Coherence in the Brain
In discussing perception, I contrasted the step-by-step, language-based inferences that occur in
speaking or writing with the parallel, often non-linguistic kinds of inference performed by brains.
Because people argue about the best explanation of crimes or scientific experiments, it seems at first
that inferences to hypotheses are made serially and linguistically. But the brain does it differently,
with multimodal representations of hypotheses and causality, and with parallel assessments of
coherence.
As common sense suggests, language is an important part of how minds represent hypotheses, but
other sensory modalities can also contribute. You can represent your conjecture that O. J. Simpson
killed his ex-wife by the sentence “O. J. killed Nicole.” But if you have seen pictures of Simpson, you
can also represent this hypothesis by the dynamic mental image of him slashing Nicole with a knife, a
kind of moving picture in your head. Similarly, scientists can represent the simplified structure of the
atom with the words “The electron revolves around the proton,” but they can also use diagrams or
mental pictures to represent this hypothesis visually. Other sensory images can also help constitute
hypotheses—for example, if you imagine the sound of Nicole screaming.
Whether hypotheses are expressed in words or in sensory images, in the brain they still amount to
the same thing: patterns of activation in neural populations. I already gave an idea of how this might
work when I discussed how concepts like drunk can contribute to explanations. If your brain has
neural populations for representing Simpson, Nicole, and killed, then it can also have patterns of
neural activity that represent the hypothesis that Simpson killed Nicole. Your mental representation of
Simpson can include both verbal information, such as that he used to be a football player, and visual
information, such as your memory of his face; so the patterns of neural activity that represent the
murder hypothesis can combine verbal and visual aspects. How the brain combines patterns of
activity in this way is still poorly understood. But the Eliasmith method of translating concepts and
relations into vectors, and vectors into activities of neural populations, shows the computational
feasibility of representing explanatory hypotheses using the behavior of large numbers of neurons.
With hypotheses and evidence represented by patterns of neural activity, we can build up even
higher-level relational assertions, such as: That Simpson killed Nicole explains why Nicole is dead.
But how shall we understand explains? Much philosophical discussion of explanation tries to
elucidate it in terms of logical relations such as deduction or mathematical ones such as probability,
but there are good philosophical and psychological reasons to maintain that explanations are causal.
That Nicole is dead is explained by Simpson's having killed her in that her death was (hypothetically)
caused by his actions. That combustion is oxidation explains why burning matter gains weight in that
oxidation causes weight gain. But now we have the problem of trying to understand causality.

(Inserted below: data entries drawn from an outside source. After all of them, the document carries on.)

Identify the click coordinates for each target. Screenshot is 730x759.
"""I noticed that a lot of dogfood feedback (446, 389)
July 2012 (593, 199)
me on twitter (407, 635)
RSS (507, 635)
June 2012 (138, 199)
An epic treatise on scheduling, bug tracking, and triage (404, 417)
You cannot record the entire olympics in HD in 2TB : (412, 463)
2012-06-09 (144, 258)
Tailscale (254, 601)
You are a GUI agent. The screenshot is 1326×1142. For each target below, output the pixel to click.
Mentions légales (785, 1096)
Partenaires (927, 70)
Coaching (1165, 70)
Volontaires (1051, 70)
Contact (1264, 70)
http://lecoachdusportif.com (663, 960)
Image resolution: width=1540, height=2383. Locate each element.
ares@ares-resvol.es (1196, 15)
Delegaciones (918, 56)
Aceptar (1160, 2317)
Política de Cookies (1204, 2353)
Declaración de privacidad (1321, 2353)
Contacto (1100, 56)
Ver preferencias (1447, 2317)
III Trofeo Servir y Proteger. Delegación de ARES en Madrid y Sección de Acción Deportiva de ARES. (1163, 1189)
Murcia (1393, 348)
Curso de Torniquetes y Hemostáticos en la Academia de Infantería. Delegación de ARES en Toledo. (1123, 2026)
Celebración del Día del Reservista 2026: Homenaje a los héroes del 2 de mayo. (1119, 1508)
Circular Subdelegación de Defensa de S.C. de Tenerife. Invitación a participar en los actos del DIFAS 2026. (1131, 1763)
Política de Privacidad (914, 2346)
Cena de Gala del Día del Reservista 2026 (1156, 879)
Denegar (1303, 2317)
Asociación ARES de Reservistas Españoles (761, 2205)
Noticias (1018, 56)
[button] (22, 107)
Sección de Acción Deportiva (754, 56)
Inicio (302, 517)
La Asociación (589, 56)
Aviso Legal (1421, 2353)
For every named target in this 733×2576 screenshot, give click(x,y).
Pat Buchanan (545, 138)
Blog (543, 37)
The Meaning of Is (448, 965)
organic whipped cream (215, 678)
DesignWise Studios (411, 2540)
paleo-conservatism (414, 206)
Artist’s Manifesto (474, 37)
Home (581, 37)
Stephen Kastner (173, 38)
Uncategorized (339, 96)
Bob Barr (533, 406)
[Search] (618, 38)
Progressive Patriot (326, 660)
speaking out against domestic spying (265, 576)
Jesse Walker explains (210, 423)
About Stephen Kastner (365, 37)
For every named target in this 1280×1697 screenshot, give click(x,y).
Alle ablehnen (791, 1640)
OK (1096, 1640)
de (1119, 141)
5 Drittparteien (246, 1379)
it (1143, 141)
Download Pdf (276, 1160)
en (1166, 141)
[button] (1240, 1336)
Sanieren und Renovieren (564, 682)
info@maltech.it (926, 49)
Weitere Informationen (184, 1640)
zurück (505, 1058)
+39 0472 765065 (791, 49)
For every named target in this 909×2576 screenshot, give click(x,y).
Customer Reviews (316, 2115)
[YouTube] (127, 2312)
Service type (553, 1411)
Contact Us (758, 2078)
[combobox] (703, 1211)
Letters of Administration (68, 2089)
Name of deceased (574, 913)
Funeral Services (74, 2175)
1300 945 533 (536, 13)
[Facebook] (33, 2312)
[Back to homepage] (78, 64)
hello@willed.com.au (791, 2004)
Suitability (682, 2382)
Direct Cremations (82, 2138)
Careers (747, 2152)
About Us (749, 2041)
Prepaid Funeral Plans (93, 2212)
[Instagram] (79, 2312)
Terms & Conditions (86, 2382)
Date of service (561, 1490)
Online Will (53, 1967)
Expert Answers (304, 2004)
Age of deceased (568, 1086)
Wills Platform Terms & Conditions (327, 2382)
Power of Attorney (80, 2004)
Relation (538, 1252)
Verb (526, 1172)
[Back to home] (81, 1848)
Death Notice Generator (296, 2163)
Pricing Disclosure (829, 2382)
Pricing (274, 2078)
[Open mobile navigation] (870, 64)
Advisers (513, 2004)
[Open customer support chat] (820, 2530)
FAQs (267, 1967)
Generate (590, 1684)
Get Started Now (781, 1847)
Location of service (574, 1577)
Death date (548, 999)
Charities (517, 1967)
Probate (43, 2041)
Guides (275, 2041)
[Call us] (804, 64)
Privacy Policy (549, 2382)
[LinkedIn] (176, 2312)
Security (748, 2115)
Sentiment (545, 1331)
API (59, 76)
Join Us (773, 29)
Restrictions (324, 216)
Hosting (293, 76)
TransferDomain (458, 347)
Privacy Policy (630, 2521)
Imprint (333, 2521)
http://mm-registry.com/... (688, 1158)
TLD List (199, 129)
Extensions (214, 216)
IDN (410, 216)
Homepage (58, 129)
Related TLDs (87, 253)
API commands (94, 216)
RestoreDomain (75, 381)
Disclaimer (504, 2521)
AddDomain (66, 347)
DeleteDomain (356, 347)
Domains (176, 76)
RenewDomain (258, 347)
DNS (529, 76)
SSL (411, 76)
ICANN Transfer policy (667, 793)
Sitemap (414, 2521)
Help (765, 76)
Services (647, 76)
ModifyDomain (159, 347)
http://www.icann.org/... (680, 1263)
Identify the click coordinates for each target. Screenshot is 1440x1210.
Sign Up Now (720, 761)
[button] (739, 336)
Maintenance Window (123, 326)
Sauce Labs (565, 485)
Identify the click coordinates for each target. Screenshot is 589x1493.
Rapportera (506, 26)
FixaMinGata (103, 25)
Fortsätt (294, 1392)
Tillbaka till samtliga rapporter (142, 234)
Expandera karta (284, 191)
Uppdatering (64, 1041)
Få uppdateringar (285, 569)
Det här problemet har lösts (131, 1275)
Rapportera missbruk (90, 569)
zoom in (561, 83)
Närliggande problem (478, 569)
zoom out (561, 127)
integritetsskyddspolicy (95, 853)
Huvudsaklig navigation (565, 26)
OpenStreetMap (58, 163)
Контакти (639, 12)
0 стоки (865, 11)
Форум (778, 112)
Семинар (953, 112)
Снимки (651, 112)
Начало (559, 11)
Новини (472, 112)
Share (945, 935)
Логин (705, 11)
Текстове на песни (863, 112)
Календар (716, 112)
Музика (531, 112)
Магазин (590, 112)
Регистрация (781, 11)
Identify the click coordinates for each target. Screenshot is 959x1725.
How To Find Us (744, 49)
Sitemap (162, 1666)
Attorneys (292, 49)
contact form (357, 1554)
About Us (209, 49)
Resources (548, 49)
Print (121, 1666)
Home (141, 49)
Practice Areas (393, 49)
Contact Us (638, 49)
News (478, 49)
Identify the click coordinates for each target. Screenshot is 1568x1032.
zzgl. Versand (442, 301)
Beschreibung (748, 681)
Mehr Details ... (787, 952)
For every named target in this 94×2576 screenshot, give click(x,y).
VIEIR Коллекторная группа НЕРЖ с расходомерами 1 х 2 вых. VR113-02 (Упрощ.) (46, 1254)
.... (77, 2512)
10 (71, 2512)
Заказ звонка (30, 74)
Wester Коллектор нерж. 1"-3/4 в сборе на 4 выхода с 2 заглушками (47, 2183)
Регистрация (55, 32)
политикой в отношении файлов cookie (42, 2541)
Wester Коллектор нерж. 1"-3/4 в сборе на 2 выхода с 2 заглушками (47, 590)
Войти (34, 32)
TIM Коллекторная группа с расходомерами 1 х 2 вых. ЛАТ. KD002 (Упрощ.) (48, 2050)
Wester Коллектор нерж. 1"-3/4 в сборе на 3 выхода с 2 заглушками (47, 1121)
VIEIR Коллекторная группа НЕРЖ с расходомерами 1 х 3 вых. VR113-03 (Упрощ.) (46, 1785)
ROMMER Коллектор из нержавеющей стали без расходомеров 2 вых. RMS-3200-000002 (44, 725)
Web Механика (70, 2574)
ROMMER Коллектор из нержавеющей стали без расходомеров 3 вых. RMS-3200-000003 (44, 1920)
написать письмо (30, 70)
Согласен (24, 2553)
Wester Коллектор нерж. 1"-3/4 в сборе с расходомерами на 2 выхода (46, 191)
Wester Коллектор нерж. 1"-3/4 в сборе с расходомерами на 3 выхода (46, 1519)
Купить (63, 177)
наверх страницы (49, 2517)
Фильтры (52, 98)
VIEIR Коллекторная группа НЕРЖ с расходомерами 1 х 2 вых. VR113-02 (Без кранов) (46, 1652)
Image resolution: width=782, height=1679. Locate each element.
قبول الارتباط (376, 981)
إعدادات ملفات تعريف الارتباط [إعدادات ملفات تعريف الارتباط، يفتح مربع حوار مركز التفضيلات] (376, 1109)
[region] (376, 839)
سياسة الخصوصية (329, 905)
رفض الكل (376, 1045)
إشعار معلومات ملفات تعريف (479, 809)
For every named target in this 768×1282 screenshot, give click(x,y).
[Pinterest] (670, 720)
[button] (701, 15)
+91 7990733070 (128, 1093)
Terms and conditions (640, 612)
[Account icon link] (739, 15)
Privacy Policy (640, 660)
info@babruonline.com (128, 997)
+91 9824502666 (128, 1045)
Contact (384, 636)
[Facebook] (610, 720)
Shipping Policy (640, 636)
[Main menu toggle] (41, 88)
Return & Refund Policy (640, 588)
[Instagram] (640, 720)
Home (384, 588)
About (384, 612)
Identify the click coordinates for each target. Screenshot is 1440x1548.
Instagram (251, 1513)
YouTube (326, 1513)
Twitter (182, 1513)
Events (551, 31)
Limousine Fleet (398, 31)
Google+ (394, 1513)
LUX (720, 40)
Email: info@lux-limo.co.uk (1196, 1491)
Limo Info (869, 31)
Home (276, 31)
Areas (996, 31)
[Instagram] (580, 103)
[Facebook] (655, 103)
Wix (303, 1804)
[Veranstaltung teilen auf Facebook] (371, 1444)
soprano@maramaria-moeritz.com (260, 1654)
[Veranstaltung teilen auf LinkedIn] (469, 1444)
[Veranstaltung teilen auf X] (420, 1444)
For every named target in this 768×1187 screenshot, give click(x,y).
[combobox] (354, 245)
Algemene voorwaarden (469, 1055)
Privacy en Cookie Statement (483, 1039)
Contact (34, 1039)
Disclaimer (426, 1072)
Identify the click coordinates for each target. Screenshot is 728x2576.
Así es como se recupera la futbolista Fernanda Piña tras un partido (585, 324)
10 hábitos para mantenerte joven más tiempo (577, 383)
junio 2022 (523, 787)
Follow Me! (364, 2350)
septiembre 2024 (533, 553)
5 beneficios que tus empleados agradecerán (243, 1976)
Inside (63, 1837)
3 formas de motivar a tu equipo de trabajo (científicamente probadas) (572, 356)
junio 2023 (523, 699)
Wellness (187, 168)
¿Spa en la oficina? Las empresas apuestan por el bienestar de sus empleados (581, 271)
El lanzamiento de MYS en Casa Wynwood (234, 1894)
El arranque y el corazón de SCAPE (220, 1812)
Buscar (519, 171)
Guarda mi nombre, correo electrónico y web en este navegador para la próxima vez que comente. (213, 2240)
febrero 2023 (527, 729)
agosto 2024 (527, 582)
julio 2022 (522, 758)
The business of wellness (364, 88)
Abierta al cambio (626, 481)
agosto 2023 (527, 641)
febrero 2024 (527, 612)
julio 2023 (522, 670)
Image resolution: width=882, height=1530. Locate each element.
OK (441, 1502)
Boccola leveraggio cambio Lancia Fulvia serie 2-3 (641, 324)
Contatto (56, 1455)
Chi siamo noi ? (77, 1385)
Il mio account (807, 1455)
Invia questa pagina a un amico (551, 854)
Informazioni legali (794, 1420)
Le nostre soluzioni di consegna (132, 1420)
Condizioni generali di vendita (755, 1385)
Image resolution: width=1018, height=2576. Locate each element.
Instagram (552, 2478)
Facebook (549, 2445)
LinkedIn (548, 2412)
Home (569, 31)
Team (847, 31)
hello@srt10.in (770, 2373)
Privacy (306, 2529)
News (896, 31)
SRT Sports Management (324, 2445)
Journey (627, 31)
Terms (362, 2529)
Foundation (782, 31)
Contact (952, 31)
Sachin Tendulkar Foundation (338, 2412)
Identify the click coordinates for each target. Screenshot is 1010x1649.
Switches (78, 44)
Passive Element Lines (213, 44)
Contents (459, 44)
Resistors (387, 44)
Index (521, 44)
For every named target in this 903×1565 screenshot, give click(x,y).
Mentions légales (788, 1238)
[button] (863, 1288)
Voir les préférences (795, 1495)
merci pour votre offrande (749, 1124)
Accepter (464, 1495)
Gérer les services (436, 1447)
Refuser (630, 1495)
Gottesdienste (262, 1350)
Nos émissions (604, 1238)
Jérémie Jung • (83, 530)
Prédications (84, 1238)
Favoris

I propose the hypothesis that much of our appreciation of causal relations is preverbal and
multimodal, shared with infants and nonhuman animals that lack language. Even at 2½ months, human
babies act surprised when colliding objects do not behave in normal ways, which suggests that they
already possess some elementary understanding of causality. The linguistic and mathematical
limitations of infants require us to look elsewhere for ideas about how they represent causality, which
I conjecture is mainly based on sensory-motor patterns. Babies have patterns of neural activation for
sensory experiences such as seeing a toy or hearing a bell, and they also have neural patterns
corresponding to sequences of motor behaviors such as reaching out and grabbing the toy. It would be
fascinating to work out an account of how neural populations can combine sensory and motor
patterns. For example, when a baby sees a rattle, grabs it, moves it, and then sees the toy in a different
place while hearing it make a sound, there is a repeated pattern of experience that is sensory-motorsensory.